*** Opening of DATA SECTION ***
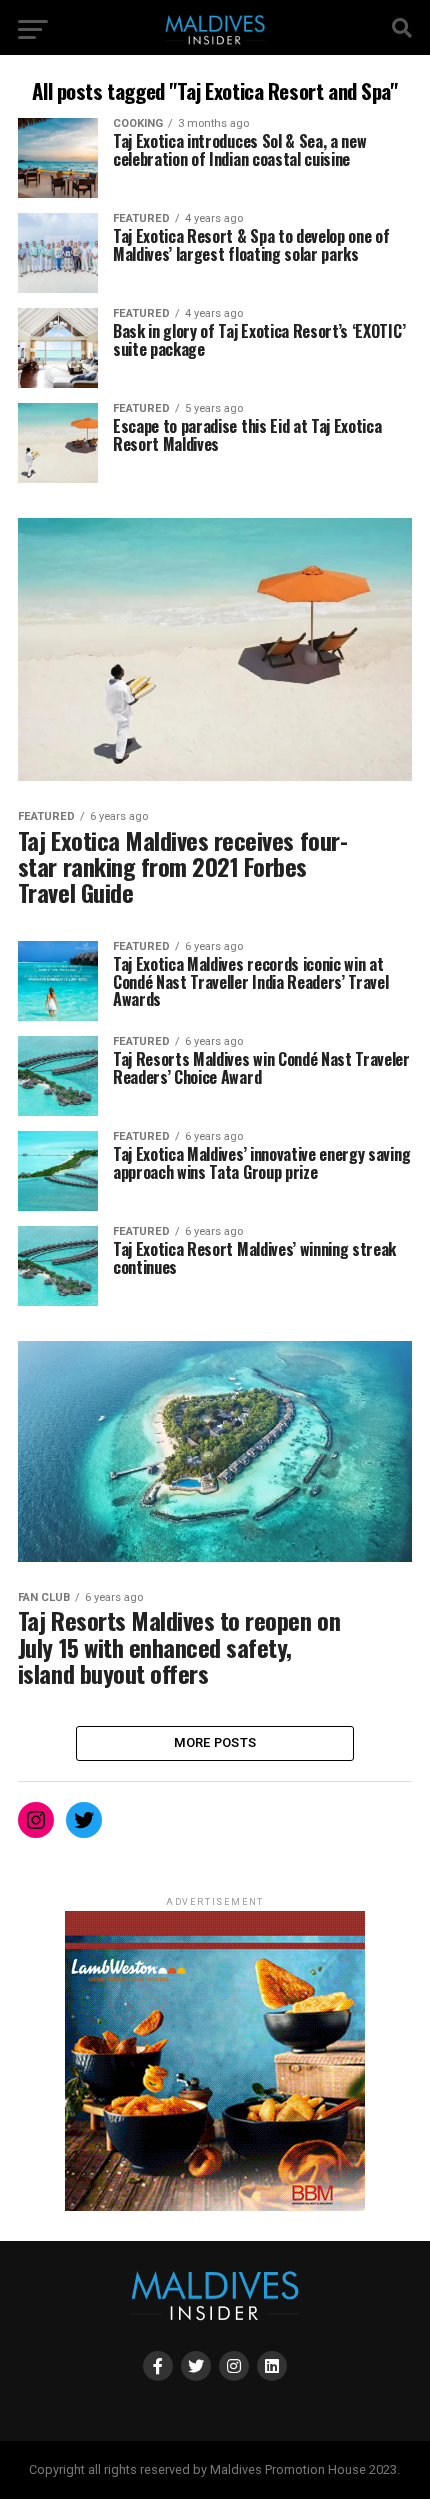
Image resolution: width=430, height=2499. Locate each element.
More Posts (215, 1742)
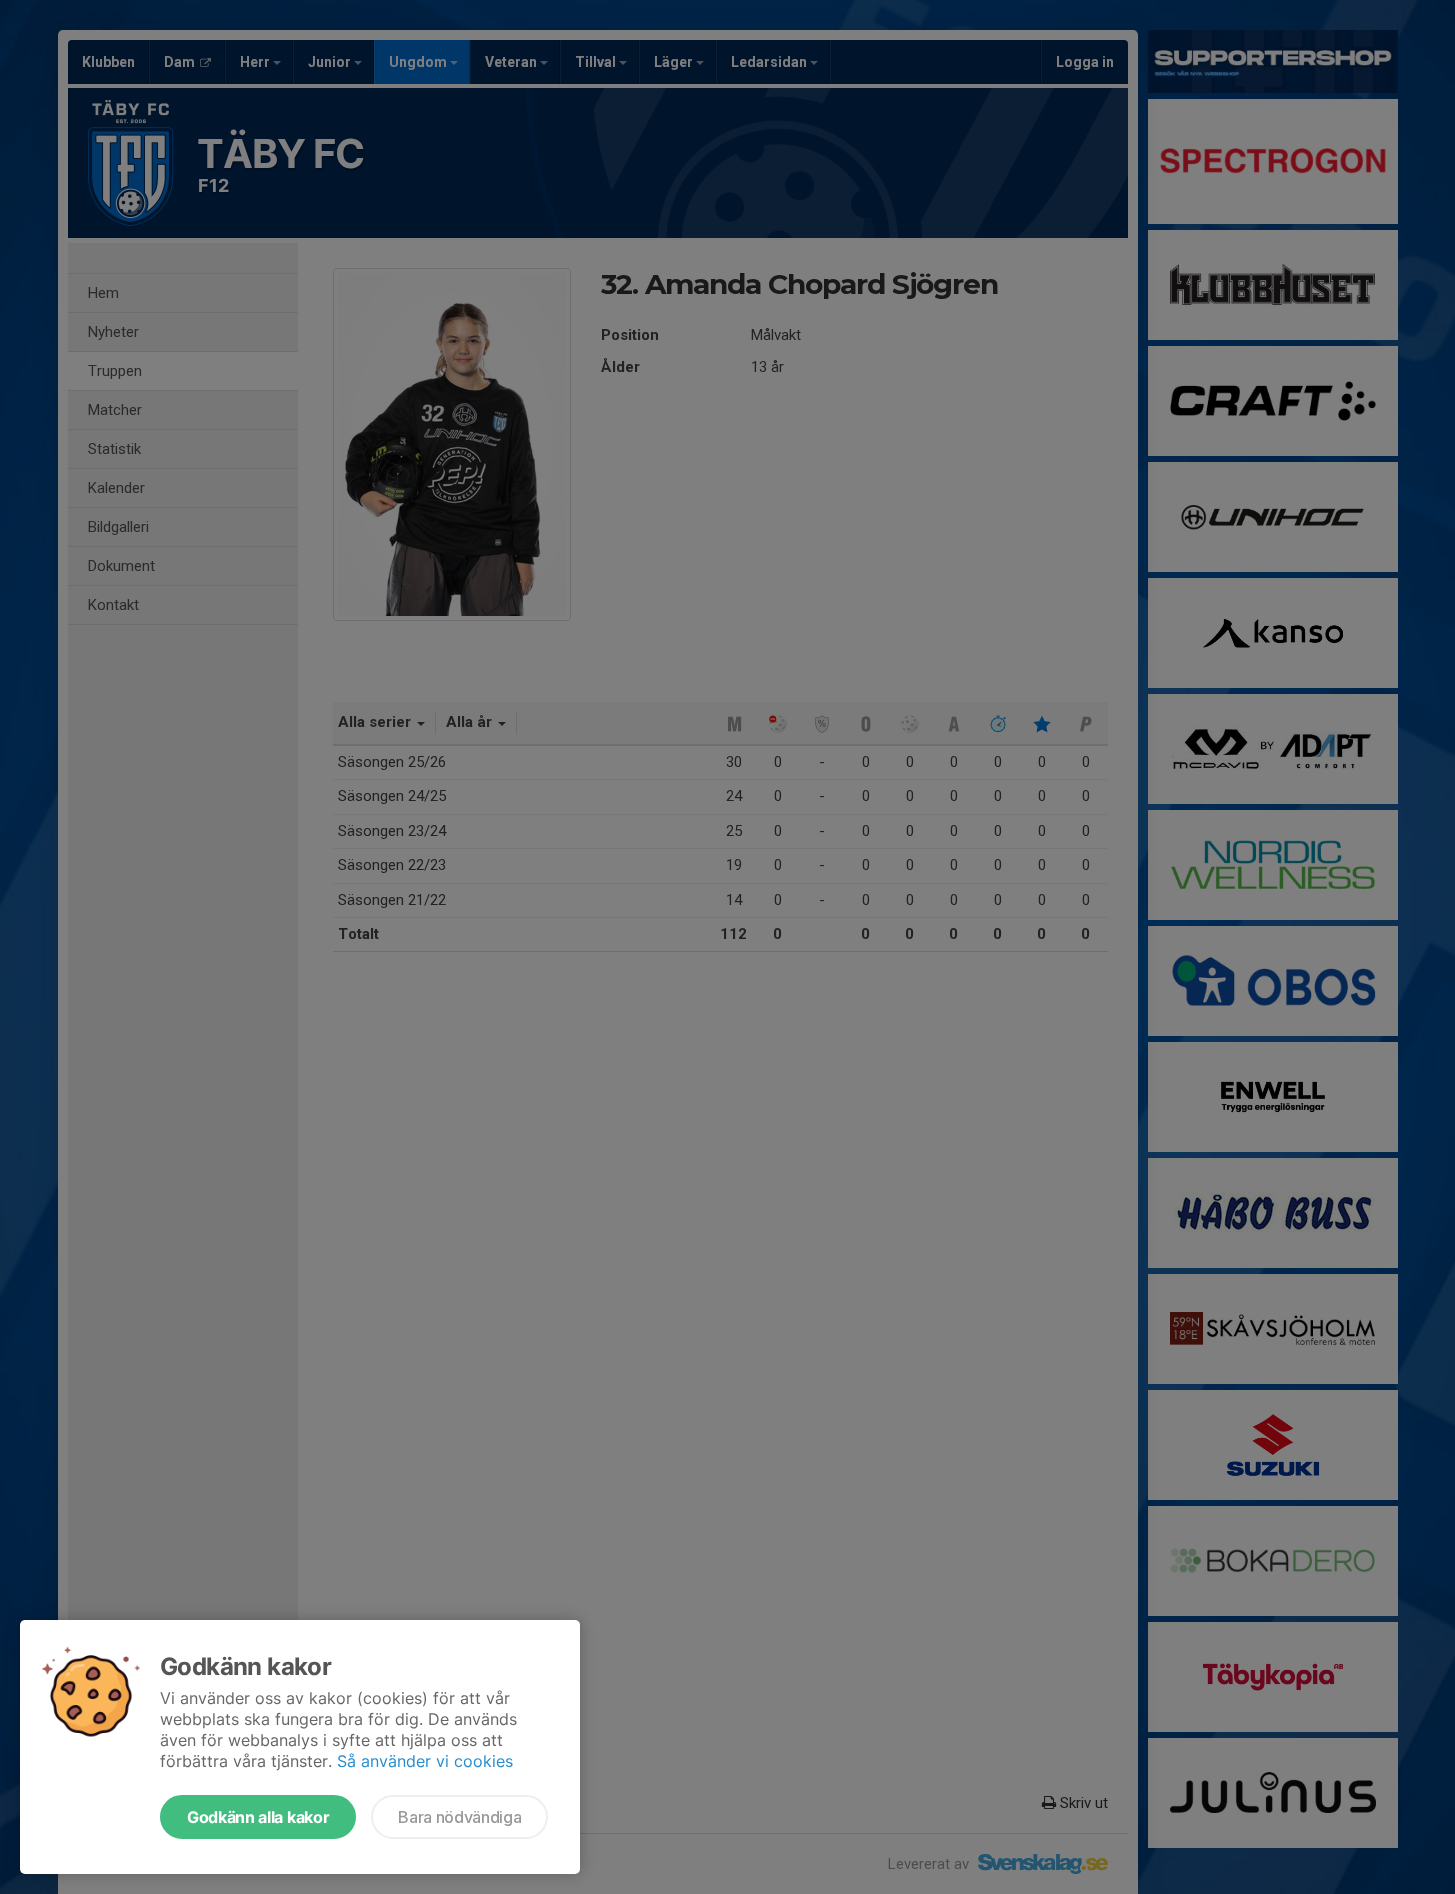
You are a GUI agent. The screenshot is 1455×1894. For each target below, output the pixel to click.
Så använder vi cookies (425, 1761)
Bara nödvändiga (459, 1817)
*** Close of DATA SECTION ***
_WORK REQUIRED_. For the string "each", state how many lines in the listing contain it, and give no other words.

_OUTPUT FOR THIS EXERCISE_. 2